This is generally called "Faraday's Law of Electromagnetic Induction". A complete statement of the laws of electromagnetic induction must also tell us the direction of the induced EMF, and this is generally given in a second statement usually known as "Lenz's Law of Electromagnetic Induction", which we shall describe in Section 10.2. When asked, therefore, for the laws of electromagnetic induction, both laws must be given: Faraday's, which deals with the magnitude of the EMF, and Lenz's, which deals with its direction.

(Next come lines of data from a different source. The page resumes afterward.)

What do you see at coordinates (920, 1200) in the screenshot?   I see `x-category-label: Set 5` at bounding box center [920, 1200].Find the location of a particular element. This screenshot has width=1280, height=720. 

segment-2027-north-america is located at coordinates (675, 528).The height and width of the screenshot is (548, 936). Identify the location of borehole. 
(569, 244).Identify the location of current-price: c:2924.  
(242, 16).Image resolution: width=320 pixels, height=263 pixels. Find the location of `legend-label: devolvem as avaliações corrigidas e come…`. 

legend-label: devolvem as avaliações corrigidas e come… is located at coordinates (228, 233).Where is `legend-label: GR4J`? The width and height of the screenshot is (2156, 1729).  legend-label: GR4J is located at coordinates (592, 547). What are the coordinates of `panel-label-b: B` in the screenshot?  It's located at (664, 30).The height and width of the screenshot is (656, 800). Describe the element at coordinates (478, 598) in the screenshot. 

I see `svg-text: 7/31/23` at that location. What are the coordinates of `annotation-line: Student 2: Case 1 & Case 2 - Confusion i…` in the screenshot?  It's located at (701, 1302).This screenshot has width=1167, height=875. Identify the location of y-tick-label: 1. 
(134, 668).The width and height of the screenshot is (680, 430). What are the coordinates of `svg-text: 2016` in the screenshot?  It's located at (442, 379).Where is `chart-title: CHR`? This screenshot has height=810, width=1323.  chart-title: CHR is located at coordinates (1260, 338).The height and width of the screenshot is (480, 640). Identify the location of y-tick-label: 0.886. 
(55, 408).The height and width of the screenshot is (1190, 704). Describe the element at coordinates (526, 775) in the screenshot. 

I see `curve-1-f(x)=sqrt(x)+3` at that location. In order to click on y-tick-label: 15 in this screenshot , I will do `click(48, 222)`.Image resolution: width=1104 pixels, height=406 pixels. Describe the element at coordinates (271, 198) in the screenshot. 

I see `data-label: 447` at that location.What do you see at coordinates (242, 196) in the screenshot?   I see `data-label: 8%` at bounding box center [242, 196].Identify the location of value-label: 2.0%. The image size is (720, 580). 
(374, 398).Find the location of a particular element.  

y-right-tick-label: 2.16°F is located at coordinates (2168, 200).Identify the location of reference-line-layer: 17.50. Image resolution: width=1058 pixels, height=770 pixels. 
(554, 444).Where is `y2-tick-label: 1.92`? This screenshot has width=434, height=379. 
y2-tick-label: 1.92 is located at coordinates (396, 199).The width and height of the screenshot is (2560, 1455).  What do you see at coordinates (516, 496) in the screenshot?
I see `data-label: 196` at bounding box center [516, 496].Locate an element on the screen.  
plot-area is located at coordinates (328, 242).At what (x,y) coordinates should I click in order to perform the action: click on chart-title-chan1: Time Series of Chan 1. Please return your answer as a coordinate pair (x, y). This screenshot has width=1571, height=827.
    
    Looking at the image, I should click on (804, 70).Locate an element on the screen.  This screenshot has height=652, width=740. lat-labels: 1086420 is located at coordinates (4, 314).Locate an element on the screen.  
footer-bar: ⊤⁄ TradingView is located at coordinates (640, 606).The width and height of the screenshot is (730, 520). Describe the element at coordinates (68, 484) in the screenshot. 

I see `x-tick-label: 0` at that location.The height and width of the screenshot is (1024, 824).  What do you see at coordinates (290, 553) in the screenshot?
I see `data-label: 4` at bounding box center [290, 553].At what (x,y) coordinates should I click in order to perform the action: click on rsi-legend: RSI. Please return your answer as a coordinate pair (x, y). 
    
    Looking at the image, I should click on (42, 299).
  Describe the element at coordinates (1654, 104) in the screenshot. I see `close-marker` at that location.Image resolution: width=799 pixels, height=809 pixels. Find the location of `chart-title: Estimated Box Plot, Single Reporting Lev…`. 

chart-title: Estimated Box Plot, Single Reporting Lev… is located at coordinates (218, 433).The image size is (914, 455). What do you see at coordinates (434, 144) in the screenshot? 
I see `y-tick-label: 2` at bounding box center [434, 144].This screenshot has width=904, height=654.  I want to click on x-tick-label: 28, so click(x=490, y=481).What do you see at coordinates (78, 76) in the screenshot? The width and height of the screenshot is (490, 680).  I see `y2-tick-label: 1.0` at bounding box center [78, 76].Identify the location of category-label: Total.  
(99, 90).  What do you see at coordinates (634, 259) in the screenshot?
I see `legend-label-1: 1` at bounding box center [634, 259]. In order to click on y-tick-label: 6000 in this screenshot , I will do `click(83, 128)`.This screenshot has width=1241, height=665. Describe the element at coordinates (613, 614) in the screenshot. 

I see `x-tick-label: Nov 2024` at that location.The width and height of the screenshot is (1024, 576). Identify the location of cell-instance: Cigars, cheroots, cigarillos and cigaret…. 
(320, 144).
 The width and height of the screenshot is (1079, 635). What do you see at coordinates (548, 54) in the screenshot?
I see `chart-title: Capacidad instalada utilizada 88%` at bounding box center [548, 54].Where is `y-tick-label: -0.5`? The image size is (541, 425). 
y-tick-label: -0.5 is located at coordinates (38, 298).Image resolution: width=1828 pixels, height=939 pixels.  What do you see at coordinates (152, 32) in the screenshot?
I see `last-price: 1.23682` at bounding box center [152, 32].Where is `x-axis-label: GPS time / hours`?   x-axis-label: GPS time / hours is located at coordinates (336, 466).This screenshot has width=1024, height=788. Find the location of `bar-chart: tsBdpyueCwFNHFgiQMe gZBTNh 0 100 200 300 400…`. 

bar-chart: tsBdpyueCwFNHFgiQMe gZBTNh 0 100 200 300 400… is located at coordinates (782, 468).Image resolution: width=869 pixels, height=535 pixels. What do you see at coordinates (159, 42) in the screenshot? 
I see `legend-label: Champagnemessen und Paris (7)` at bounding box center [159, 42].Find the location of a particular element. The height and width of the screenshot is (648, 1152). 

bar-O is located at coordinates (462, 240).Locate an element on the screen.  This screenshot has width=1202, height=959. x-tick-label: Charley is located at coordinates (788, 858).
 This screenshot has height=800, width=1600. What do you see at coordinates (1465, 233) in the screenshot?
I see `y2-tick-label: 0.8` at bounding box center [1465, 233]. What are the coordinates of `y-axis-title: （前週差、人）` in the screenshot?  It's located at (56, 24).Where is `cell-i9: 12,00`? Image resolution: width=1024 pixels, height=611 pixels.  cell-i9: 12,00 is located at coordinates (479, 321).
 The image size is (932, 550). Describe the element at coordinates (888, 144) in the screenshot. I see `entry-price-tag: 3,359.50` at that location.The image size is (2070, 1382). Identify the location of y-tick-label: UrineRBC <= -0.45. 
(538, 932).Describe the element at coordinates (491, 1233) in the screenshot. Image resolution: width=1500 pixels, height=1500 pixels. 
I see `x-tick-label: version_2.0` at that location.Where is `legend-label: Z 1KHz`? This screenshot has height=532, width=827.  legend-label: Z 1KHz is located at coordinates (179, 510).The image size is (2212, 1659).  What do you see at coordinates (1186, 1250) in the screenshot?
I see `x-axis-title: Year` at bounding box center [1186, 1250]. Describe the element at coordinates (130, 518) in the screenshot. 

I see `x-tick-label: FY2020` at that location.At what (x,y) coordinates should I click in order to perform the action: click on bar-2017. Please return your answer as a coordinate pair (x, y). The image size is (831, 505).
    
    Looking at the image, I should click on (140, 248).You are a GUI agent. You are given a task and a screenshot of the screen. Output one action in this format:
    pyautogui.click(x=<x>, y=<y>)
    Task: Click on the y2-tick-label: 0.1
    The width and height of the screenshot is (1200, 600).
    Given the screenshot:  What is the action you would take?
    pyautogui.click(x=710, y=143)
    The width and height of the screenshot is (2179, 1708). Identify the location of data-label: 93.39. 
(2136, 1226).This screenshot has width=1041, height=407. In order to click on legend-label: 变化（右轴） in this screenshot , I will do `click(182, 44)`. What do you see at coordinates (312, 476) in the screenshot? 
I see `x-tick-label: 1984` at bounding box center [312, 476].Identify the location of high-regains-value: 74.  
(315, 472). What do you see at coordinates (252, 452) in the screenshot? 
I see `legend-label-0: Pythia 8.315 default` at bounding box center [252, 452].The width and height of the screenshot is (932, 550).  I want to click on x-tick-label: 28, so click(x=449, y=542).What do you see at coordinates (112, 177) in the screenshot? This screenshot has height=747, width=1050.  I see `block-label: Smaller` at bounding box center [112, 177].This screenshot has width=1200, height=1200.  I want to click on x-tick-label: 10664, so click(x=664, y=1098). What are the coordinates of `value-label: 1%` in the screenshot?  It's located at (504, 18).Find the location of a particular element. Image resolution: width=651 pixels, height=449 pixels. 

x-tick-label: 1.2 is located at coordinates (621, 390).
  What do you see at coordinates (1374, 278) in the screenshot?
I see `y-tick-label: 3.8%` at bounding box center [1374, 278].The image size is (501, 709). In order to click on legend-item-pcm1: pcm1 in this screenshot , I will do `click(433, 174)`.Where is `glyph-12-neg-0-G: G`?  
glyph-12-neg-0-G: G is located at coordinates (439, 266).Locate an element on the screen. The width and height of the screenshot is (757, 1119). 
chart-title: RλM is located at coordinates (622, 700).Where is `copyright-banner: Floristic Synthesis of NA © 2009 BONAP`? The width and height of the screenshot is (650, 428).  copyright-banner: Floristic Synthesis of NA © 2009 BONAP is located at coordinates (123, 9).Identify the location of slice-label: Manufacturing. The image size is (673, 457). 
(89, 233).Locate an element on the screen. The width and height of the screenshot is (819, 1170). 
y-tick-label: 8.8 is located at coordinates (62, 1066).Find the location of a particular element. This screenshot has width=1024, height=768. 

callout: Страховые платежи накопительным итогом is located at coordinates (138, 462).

You will note that the statement of Faraday's Law given above, says that the induced EMF is not merely "proportional" to the rate of change of magnetic B-flux, but is equal to it. You will therefore want to refer to the dimensions of electromotive force (SI unit: volt) and of \(B\)-flux (SI unit: weber) and verify that \(\dot \Phi_B\) is indeed dimensionally similar to EMF. This alone does not tell you the constant of proportionality between the induced EMF and \(\dot \Phi_B\), though the constant is in fact unity, as stated in Faraday's law. You may then ask: Is this value of 1 for the constant of proportionality between the EMF and \(\dot \Phi_B\) an experimental value (and, if so, how close to 1 is it, and what is its currently determined best value), or is it expected theoretically to be exactly 1? Well, I suppose it has to be admitted that physics is an experimental science, so that from that point of view the constant has to be determined experimentally. But I shall advance an argument shortly to show not only that you would expect it to be exactly 1, but that the very phenomenon of electromagnetic induction is only to be expected from what we already knew (before embarking upon this chapter) about electricity and magnetism.
Incidentally, we recall that the SI unit for \(\Phi_B\) is the weber (\(\text{Wb}\)). To some, this is not a very familiar unit and some therefore prefer to express \(\Phi_B\) in \(\text{T m}^2\). Yet again, consideration of Faraday's law tells us that a perfectly legitimate SI unit (which many prefer) for \(\Phi_B\) is \(\text{V s}\).